[Pixel coordinate grounding data]
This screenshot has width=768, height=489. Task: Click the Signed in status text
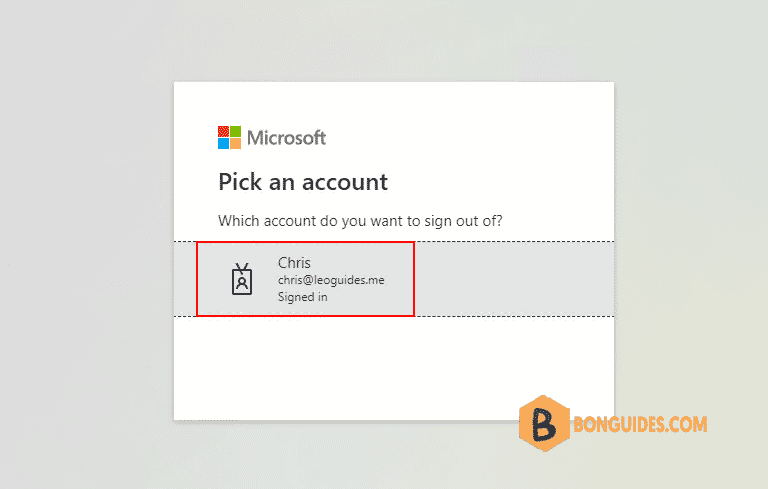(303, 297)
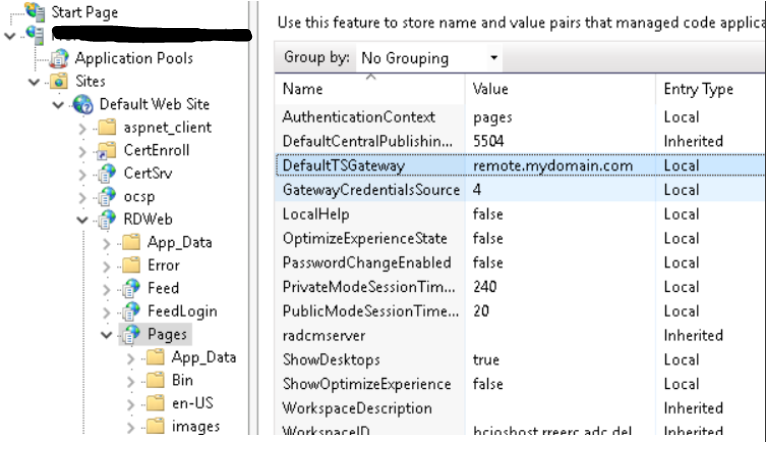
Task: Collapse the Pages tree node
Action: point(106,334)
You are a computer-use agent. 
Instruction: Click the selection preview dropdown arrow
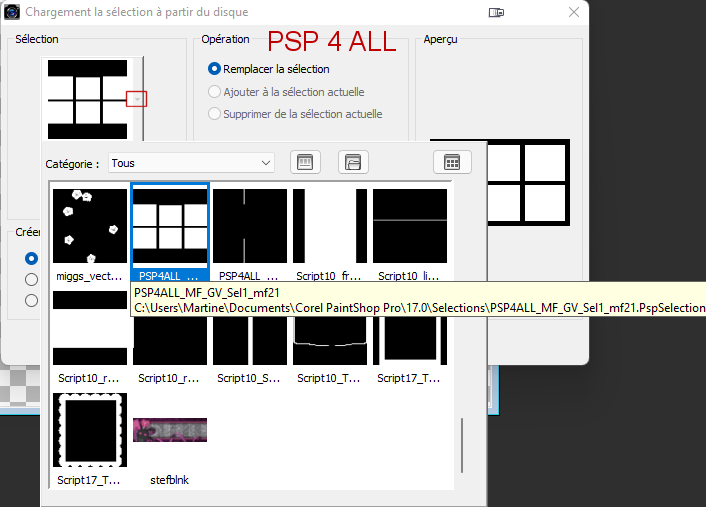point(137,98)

- [Exercise aim]: Transcribe every record above exactly as written, leaving out any pictures.

- [Expected answer]:
This screenshot has width=768, height=489. Task: Click the Signed in status text
(303, 297)
Task: Collapse the Pages tree node
Action: point(106,334)
You are a computer-use agent. 
Instruction: Click the selection preview dropdown arrow
point(137,98)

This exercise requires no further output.